Global transcriptome analysis reveals small RNAs affecting Neisseria meningitidis bacteremia.

Most bacterial small RNAs (sRNAs) are post-transcriptional regulators involved in adaptive responses, controlling gene expression by modulating translation or stability of their target mRNAs often in concert with the RNA chaperone Hfq. Neisseria meningitides, the leading cause of bacterial meningitis, is able to adapt to different host niches during human infection. However, only a few sRNAs and their functions have been fully described to date. Recently, transcriptional expression profiling of N. meningitides in human blood ex vivo revealed 91 differentially expressed putative sRNAs.
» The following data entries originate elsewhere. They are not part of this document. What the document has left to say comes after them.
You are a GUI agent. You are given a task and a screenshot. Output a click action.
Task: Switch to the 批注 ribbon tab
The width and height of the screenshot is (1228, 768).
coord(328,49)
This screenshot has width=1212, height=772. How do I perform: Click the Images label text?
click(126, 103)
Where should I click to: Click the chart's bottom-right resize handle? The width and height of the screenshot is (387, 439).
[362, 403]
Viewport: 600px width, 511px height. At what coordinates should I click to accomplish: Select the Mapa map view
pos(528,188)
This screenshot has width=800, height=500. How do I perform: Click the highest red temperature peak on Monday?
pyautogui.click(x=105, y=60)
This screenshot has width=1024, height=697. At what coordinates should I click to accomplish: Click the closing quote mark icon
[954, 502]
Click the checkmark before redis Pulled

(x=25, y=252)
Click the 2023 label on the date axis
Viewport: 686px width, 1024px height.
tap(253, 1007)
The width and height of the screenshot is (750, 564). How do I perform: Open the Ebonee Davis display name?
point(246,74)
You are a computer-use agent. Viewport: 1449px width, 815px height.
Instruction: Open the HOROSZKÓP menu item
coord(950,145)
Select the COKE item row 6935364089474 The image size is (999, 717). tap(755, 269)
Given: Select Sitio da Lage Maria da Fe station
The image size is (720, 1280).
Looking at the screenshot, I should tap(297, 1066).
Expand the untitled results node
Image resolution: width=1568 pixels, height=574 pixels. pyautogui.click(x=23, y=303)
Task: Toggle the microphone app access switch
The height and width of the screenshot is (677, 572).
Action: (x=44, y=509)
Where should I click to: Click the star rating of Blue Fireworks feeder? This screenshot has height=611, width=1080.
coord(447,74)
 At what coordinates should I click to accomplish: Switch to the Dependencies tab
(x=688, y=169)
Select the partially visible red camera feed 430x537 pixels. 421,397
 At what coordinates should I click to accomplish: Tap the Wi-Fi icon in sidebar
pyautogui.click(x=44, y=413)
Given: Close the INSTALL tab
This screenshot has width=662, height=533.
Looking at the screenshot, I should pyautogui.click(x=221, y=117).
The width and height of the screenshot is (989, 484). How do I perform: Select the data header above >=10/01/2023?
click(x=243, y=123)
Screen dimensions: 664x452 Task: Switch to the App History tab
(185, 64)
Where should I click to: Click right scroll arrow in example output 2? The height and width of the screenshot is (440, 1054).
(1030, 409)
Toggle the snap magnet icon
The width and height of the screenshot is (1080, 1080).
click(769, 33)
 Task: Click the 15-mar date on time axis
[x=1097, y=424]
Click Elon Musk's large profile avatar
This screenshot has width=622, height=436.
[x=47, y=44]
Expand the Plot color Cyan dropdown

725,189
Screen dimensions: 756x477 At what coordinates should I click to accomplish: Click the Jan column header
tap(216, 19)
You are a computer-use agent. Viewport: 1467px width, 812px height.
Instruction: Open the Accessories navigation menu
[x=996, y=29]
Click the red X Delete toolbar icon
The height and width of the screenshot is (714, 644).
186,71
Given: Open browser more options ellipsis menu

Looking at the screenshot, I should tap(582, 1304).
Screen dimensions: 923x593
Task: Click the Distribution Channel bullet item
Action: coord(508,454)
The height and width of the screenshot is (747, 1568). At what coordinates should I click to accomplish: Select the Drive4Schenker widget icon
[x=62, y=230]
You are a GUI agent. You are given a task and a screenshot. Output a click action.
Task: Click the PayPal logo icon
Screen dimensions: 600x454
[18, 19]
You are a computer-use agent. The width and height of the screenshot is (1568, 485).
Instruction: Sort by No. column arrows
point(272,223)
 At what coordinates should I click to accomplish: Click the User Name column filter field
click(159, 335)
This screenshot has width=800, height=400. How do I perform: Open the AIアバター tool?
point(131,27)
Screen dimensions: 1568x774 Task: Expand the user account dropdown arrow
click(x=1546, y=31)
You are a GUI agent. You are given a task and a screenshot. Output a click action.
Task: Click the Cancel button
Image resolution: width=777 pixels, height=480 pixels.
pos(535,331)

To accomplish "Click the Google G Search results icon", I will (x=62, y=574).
Here we expanded this analysis by performing a global transcriptome study after exposure of N. meningitides to physiologically relevant stress signals (e.g. heat shock, oxidative stress, iron and carbon source limitation). and we identified putative sRNAs that were differentially expressed in vitro. A set of 98 putative sRNAs was obtained by analyzing transcriptome data and 8 new sRNAs were validated, both by Northern blot and by primer extension techniques. Deletion of selected sRNAs caused attenuation of N. meningitides infection in the in vivo infant rat model, leading to the identification of the first sRNAs influencing meningococcal bacteremia. Further analysis indicated that one of the sRNAs affecting bacteremia responded to carbon source availability through repression by a GntR-like transcriptional regulator. Both the sRNA and the GntR-like regulator are implicated in the control of gene expression from a common network involved in energy metabolism.